#  > Telecomunicações >  > Intelbras >  >  APC5A20 Travando

## urglenio

estou com um ptp apc5a20 10km funciona perfeitamente, porem pelo menos uma vez por semana ele trava e eu tenho que ir reiniciar. ele trava completamente. na interface do mikrotik da pra ver que a comunicação fica travada

----------


## Aurio

já aconteceu isso comigo com a basestation da intelbras, simplismente eu desabilito e habilito a interface onde APC esta conectada e volta a funcionar, se acontecer de travar novamente não reinicie faz o acesso ao mikrotik e desabilite e habilite a interface como é um PTP você vai ter que fazer no local não remoto.

----------


## urglenio

> já aconteceu isso comigo com a basestation da intelbras, simplismente eu desabilito e habilito a interface onde APC esta conectada e volta a funcionar, se acontecer de travar novamente não reinicie faz o acesso ao mikrotik e desabilite e habilite a interface como é um PTP você vai ter que fazer no local não remoto.

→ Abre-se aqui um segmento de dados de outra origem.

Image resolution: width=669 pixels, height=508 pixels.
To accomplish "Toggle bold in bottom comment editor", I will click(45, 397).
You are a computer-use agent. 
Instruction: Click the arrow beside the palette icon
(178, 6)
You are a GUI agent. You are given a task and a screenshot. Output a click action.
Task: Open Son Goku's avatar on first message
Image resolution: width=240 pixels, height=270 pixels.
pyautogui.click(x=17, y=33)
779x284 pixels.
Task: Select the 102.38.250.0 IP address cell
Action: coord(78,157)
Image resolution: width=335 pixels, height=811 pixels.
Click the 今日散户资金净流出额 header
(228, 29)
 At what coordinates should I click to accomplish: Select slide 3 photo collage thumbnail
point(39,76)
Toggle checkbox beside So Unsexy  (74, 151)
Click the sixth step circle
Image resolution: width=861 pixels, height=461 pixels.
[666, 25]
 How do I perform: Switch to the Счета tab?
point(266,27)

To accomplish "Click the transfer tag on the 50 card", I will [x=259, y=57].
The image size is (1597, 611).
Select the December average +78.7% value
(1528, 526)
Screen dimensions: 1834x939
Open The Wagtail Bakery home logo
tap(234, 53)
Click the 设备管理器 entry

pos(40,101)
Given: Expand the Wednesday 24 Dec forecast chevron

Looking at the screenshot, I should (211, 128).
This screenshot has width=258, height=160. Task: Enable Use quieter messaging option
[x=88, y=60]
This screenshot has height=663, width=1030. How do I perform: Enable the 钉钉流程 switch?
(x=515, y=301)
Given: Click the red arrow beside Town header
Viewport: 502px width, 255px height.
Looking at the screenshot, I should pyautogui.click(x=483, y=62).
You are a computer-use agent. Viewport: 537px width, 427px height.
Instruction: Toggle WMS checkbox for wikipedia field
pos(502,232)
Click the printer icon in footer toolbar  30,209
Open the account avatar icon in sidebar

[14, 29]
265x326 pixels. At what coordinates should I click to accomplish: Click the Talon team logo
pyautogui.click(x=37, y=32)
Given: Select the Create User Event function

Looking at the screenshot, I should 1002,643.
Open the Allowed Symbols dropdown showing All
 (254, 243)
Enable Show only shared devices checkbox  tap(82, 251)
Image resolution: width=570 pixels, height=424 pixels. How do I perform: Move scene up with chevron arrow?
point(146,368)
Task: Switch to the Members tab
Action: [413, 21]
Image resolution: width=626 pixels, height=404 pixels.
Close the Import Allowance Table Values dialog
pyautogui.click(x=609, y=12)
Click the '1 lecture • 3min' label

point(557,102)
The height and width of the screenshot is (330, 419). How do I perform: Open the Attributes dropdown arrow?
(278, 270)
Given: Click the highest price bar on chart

Aurio, pior que ja tentei isso. ontem ativei o Ping watchdog no apc pra ver se resolve temporariamente. outra coisa que acabei percebendo e que a interface web dele está muito lenta mais o processador em 10% e pelo ssh esta rapidinho.  :S:

----------


## Aurio

o firmware destes APC5A20 é este APCPE.QM-1.v7.54-2.30914? se for já saiu uma firmware beta tenta atualizar pra ver se resolve caso não resolva entre em contato com o suporte da intelbras.

----------


## Suporte Intelbras

> já aconteceu isso comigo com a basestation da intelbras, simplismente eu desabilito e habilito a interface onde APC esta conectada e volta a funcionar, se acontecer de travar novamente não reinicie faz o acesso ao mikrotik e desabilite e habilite a interface como é um PTP você vai ter que fazer no local não remoto.


Olá Aurio,

Lemos o seu post e gostaríamos de entender como foi constatado que a interface wireless do equipamento estava "travada", haveria como nos informar?

Att,
Equipe Intelbras

----------


## Suporte Intelbras

> estou com um ptp apc5a20 10km funciona perfeitamente, porem pelo menos uma vez por semana ele trava e eu tenho que ir reiniciar. ele trava completamente. na interface do mikrotik da pra ver que a comunicação fica travada


Olá urglenio,

Lemos o seu post e gostaríamos de entender como foi constatado que a interface wireless do equipamento estava "travada", haveria como nos informar?

Att,
Equipe Intelbras

----------


## Aurio

Em um POP meu tenho duas APCs basestation 5M90+ toda semana recebia ligações de clientes informando que estava sem internet, acessar a ROUTERBOARD e verificava que a interface onde a APC estava ligada estava registrada mais não passava trafego, desabilitei e habilitei a interface e voltava a subir todos os clientes,isso somente em uma APC, por desencardo de consciência troqueia a ROUTERBOARD depois disso aconteceu somente uma vez já faz duas semanas que não acontence.

----------


## urglenio

> Olá urglenio,
> 
> Lemos o seu post e gostaríamos de entender como foi constatado que a interface wireless do equipamento estava "travada", haveria como nos informar?
> 
> Att,
> Equipe Intelbras


a porta LAN que trava. buscando com outros equipamento na torre ainda consigo ver o ssid dela, outra coisa e que a interface web dela ficou muito lento as vezes chega a demorar 30m pra carregar mais a banda passa normalmente chegando a passar 90mb em udp

----------


## urglenio

> Em um POP meu tenho duas APCs basestation 5M90+ toda semana recebia ligações de clientes informando que estava sem internet, acessar a ROUTERBOARD e verificava que a interface onde a APC estava ligada estava registrada mais não passava trafego, desabilitei e habilitei a interface e voltava a subir todos os clientes,isso somente em uma APC, por desencardo de consciência troqueia a ROUTERBOARD depois disso aconteceu somente uma vez já faz duas semanas que não acontence.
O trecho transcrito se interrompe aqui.